• Directions for this task: Pull out every line from the one containing "Click the Grasas icon in legend" through the final line below, including both, and copy them exactly, omitting the pictures.

• Given entries:
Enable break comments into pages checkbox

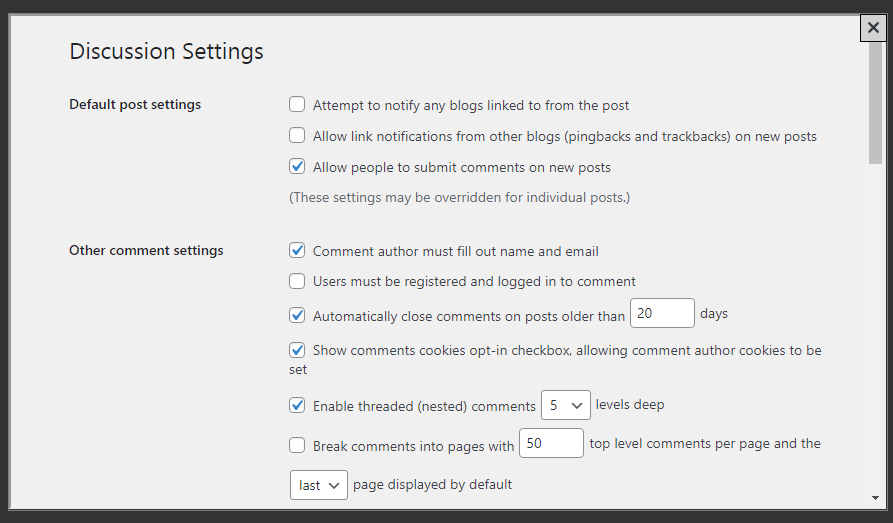point(297,445)
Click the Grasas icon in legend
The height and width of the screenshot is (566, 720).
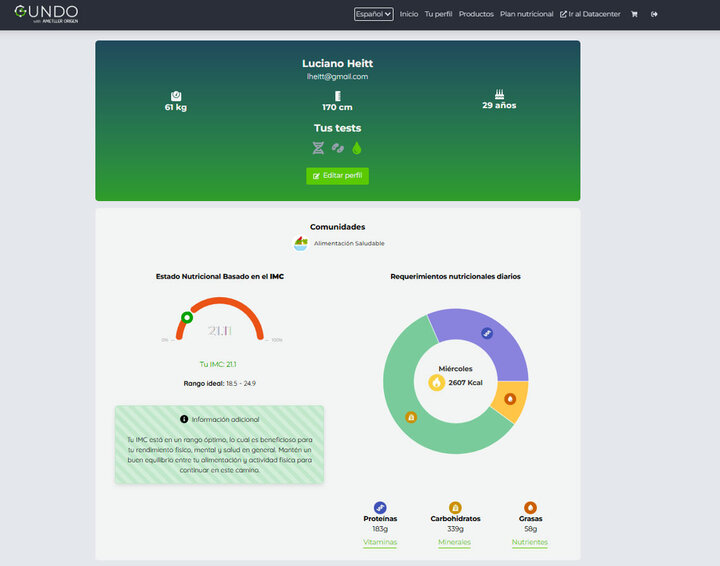530,507
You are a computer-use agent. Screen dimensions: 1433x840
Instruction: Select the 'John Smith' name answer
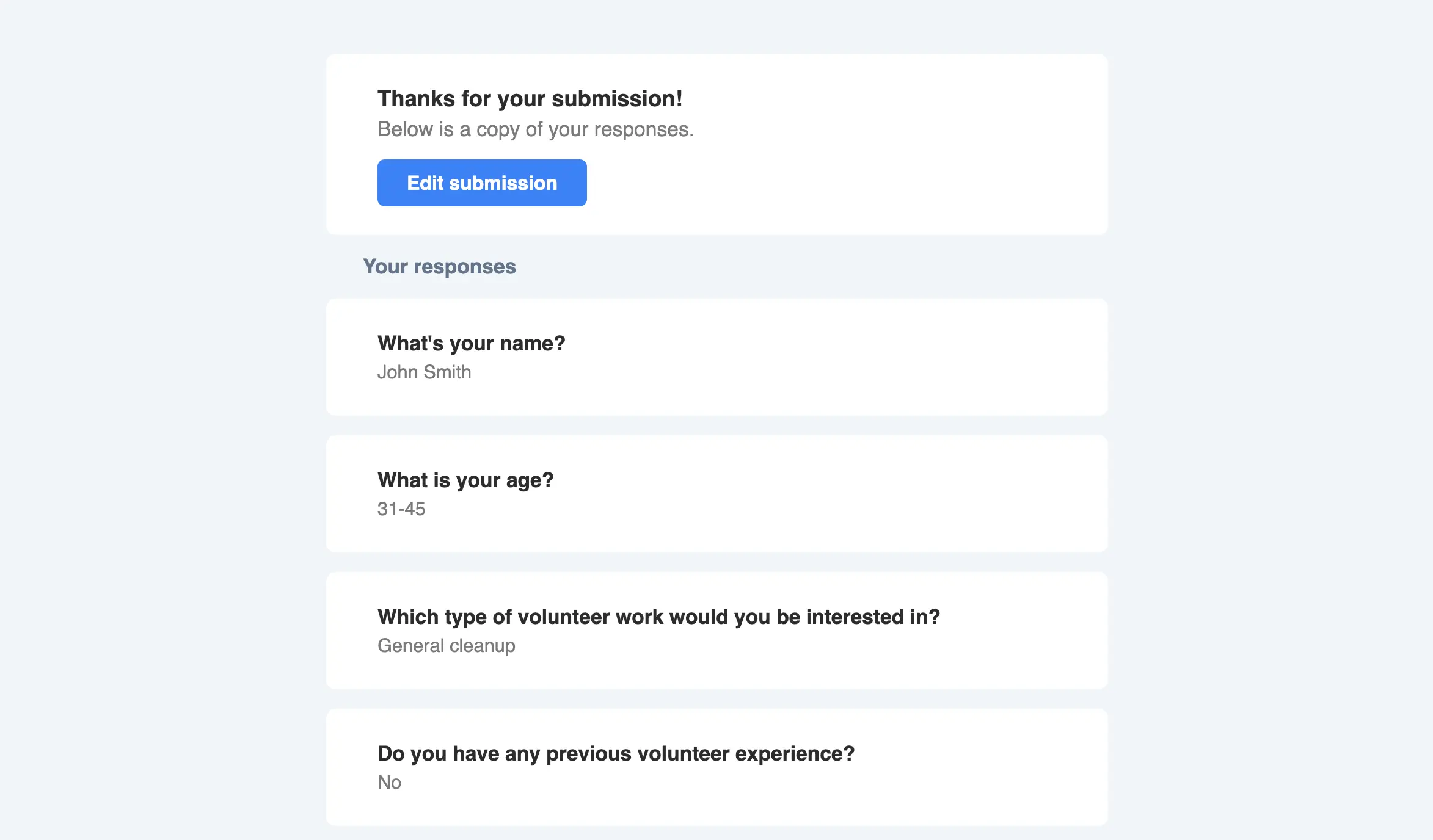tap(424, 372)
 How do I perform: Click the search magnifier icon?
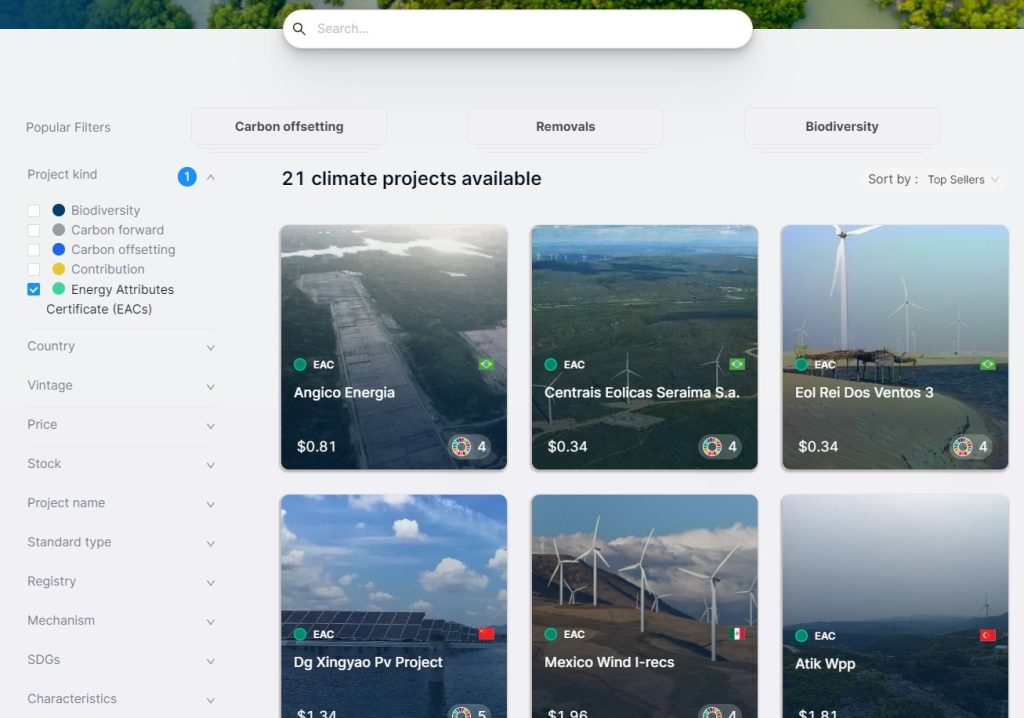tap(299, 28)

• Task solution:
Click the Grasas icon in legend
The height and width of the screenshot is (566, 720).
530,507
You are a computer-use agent. Screen dimensions: 1433x840
Instruction: Select the 'John Smith' name answer
tap(424, 372)
 How do I perform: Click the search magnifier icon?
tap(299, 28)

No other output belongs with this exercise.